Tom considered this for a moment, then shook his head. “Nope. I don’t think it is. Anyway, that’s the deal. Thanks for the coffee.” He put his cup down and walked toward the door. Annie looked at Grace who turned away into the living room. Then Annie came hurrying after him into the hall.

“What would she have to do?”

“Just be there, help out, be involved.”

Something told him he shouldn’t mention riding. He put his hat on and opened the front door. He could see the desperation in Annie’s eyes.

“It’s cold in here,” he said. “You ought to get the heating checked out.”

He was about to step out when Grace appeared in the living room doorway. She didn’t look at him. She said something but it was so low he couldn’t catch it.

“I’m sorry Grace?”

She shifted uncomfortably, her eyes flicking sideways.

“I said okay. I’ll do it.”

And she turned away and went back into the room.

   Diane had cooked a turkey and was carving it as if it deserved it. One of the twins tried picking a piece and got his hand slapped. He was supposed to be ferrying the plates over from the sideboard to the table where everyone else was already seated.
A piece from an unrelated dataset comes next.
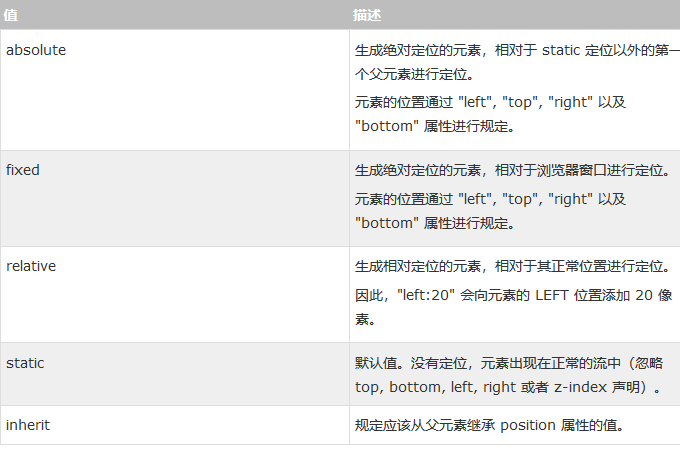Select the "inherit" value cell

(28, 425)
“What about the yearlings?” she said. “I thought that was the whole idea of not doing clinics, so you could work with your own horses for a change.”

“There’ll be time for, that,” said Tom. He couldn’t understand why Diane seemed so riled.

“Who does she think she is, coming out here like that? Just assuming she can force you into it. I think she’s got one hell of a nerve. Get off!” She tried to slap the boy again but this time he got away with the meat. Diane raised the carving knife. “Next time you get this, okay? Frank, don’t you think she’s got a nerve?”

“Oh hell, I don’t know. Seems to me it’s up to Tom. Craig, will you pass the corn please?”